Transparent Huge Pages
Transparent huge pages are enabled by default on the Linux kernel. And it’s not a good thing for databases like Postgres. They can cause a lot of memory fragmentation. It can slow down your database and also cause memory problems. For example, you need one gigabyte of memory for one activity, and even though you have one gigabyte available, they are split into small pieces. You cannot allocate that one gigabyte of memory. The first thing that the kernel will try to do is swap. It will just kill the database. So the transparent huge page can lead to performance issues, because we just don’t have memory, even though the memory is there, but the memory is not able to allocate.
Make sure the CPU runs at its max speed. Find the CPU Governor file and disable the on-demand utility. For the database, we don’t want to adjust on-demand, we always want it as fast as we can.
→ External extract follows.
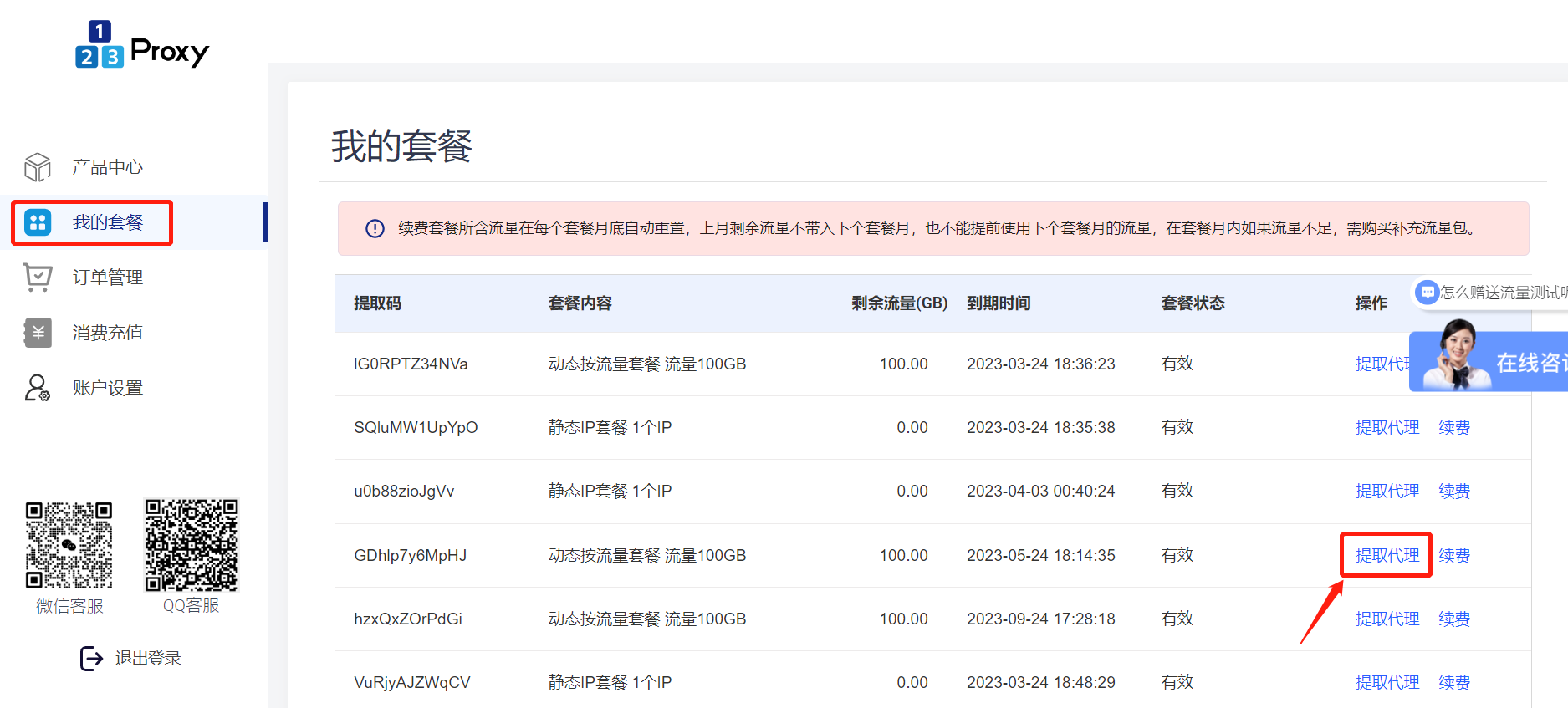Renew the u0b88zioJgVv package

tap(1453, 492)
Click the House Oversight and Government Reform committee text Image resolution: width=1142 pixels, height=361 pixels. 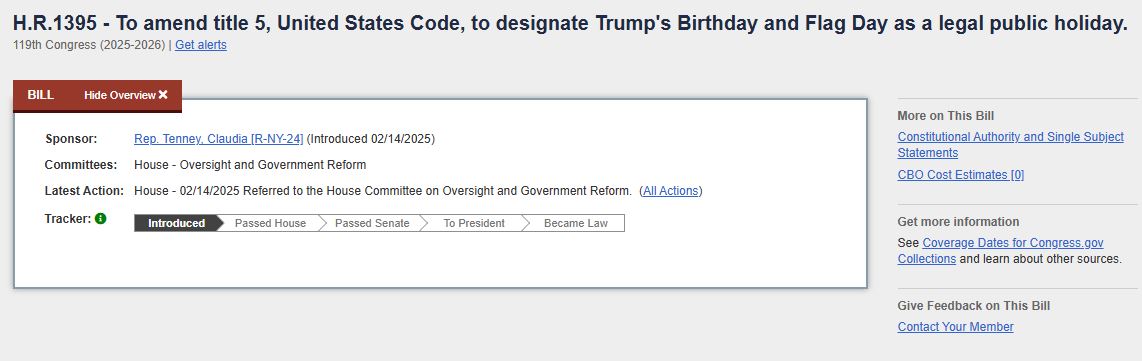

Here are some database settings that you can change to optimize your database regardless of the workload you have.
Shared Buffers Value
Change the value for shared buffers to 8 GB. You can ask - why? When we talk about MySQL, a good value for the shared buffer is 50% to 70% of your memory because that will give you the ability to grow. Typically, you want your hot data all in shared memory, all data that is access at a high frequency. But unlike MySQL, Postgres relies a lot on OS buffers. In case of Postgres, if you write intensive workload, it might want to get your shared buffer much smaller, like around 5% of memory that you have, because most of the things are going to go for the kernel buffer.
Random Page Cost
Make sure you get the random page cost right. The random page cost is one that we think could be a big win for us, just because the default is so high compared to sequential. Lowering that by default is probably a good thing. Random page cost is the cost optimizer change. So, it’s going to push random pages to be a bit more costly and favor some sequential.
We need to understand how Postgres stores data, and how Postgres stores the indexes. MySQL uses cluster storage here. The data that is stored on Postgres is not a cluster, it doesn’t organize the data. So it just keeps it. Random page cost is going to improve the index usage because it will prefer indexes. It changes the cost optimizer to prefer random pages or index scans over sequential. And it can improve or decrease performance a lot.
Note that to be able to get the random page cost right, you need to understand what kind of disks you have. If you are using AWS, we suppose you have SSDs and NVMe. They are really fast. And the cost for the random page is almost the cost of the sequential page, which is why the change is not so high.
So one thing that we can change on Postgres is the synchronous commit. The synchronous commit will force the database to commit every time to the cache, to the kernel, every time that you do a commit or transaction. It is a trade off that can improve performance. But you lose a little on reliability.
But here is one setting on Postgres that you should never change even trying to improve performance - fsync. Just never change it. By default, it is on, and it is on the top of the synchronous commit. The fsync instructs the kernel to write flash data to the disk for crash safety. If you disable the fsync, you might have some performance benefits, but your writes to the disk become not safe enough. You can have disk corruption. It’s really based on the disk having its own cache and its own systems going on, and you’re basically relying on it to do everything for you, instead of forcing that right to be consistent. It’s fine to work and tune and play around the synchronous commit, but not with the fsync.
Everything above are things that are independent of your workload. But there are no strict rules that you should, for example, use eight gigabytes of shared buffer if you have 32 gigabytes of memory. After you do all of those things, come back again, run the load test to check your performance. You can’t get worse performance instead of better performance. ∎